Native Sun News: Fatal accident linked to road work at Pine Ridge

The following story was written and reported by Ernestine Chasing Hawk. All content © Native Sun News.

PINE RIDGE, SOUTH DAKOTA — On November 12, Patrick Clarke, 45, and Bluecher “Blue” Annis, 30, died when the 1991 Pontiac they were riding in swerved off U.S. Highway 18 crashing into a cement culvert at a construction site on the Pine Ridge Indian Reservation.

The duo were traveling between midnight and about 7 a.m. Friday, Nov. 12 when the driver lost control of the vehicle and crashed into the construction site about two miles south of Oglala. Both men were believed to have died on impact. Investigators were not able to determine who was driving the car, Oglala Sioux Tribe chief of police Everett Little White Man reported.

Community members and a former OST Transportation Director have voiced concerns over road conditions that night and allege a lack of proper signage may be responsible for the accident that claimed the lives of the two men.

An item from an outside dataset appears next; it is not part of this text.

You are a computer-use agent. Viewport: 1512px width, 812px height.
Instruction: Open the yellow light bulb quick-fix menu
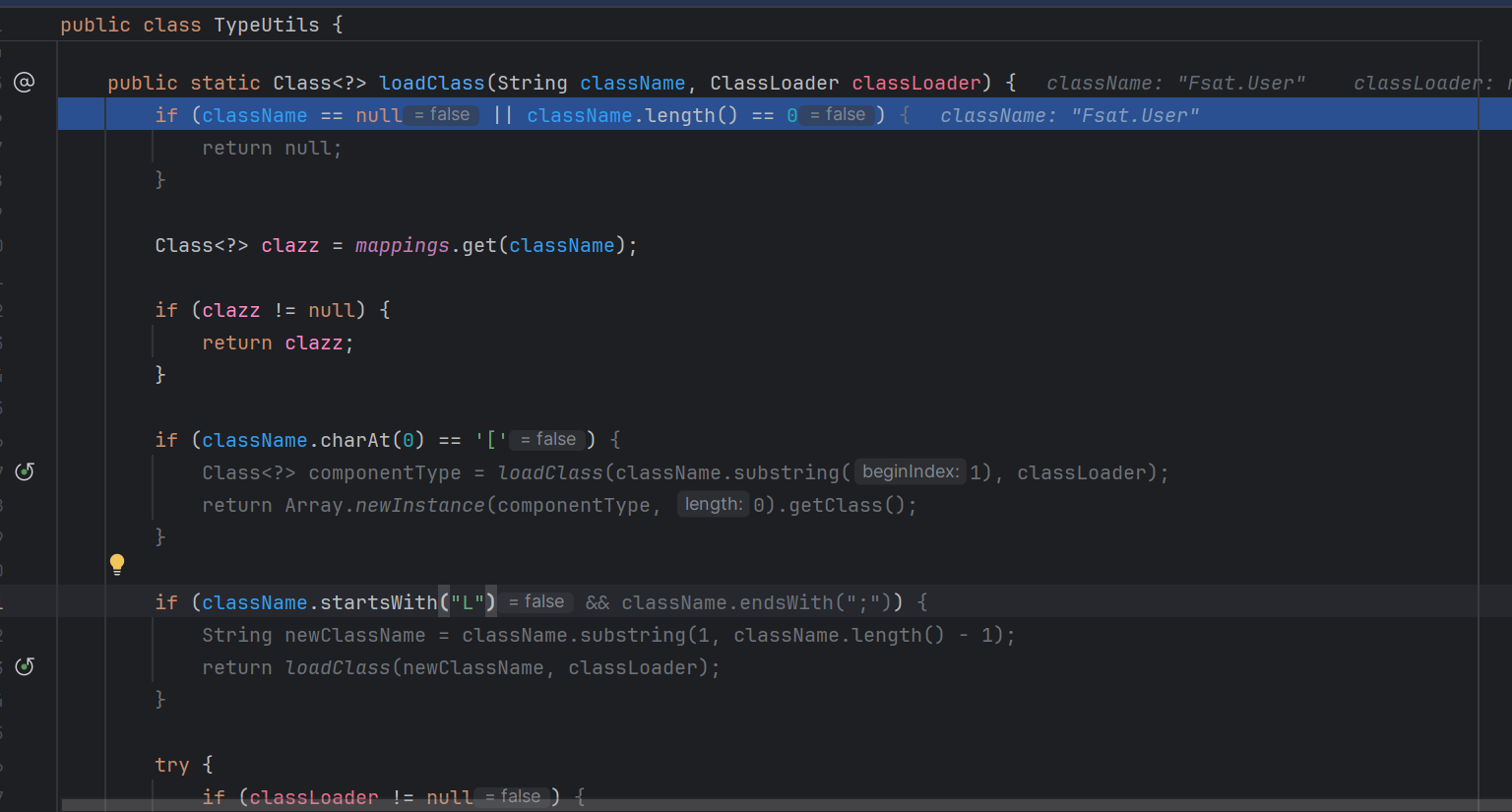click(x=117, y=564)
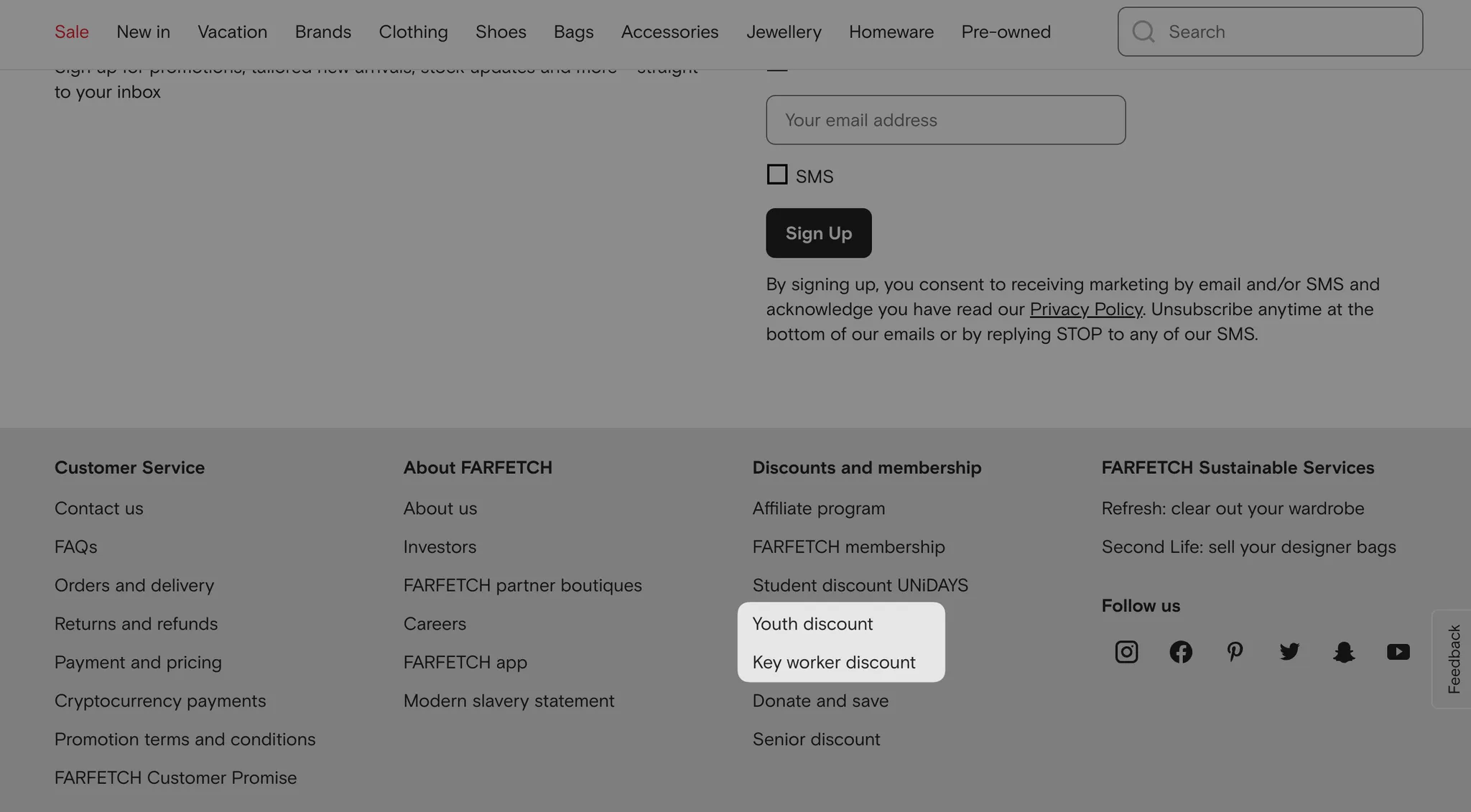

Reconstruction of U.S. Highway 18 from the community of Oglala to the Pine Ridge Village began July 20, 2010 and is scheduled for completion in October of 2011 and will also include Highway 407 from Pine Ridge to the Nebraska state line.

The $28 million improvement project was funded in part by a Transportation Investment Generating Economic Recovery (TIGER) Grant under the American Recovery and Investment Act and has four main goals: safety, environmental improvement, economic development and job creation. Each year this stretch of highway sees more than two and half times the amount of accidents than the rest of South Dakota and according to Public Safety officials, was in desperate need of reconstruction.

However reconstruction of the road also appears to be a safety hazard.

Jeffrey Whalen, former Director of OST Transportation, speaks out about road conditions the night the accident happened.

“The contractor that went out there apparently didn’t follow the signage program according to the construction contract. I don’t have any evidence but I’m hearing this back from one of the inspectors from other jobs that had gone out there to look at this project. If you don’t have the proper signage then you’re obviously going to have accidents in the middle of the night,” he said.

He said there was a section of culvert, called corrugated metal pipe (CMP) that was removed and being replaced with a concrete box culvert. He said alternative roads or access roads must be built to get around the highway during reconstruction of the drainage system.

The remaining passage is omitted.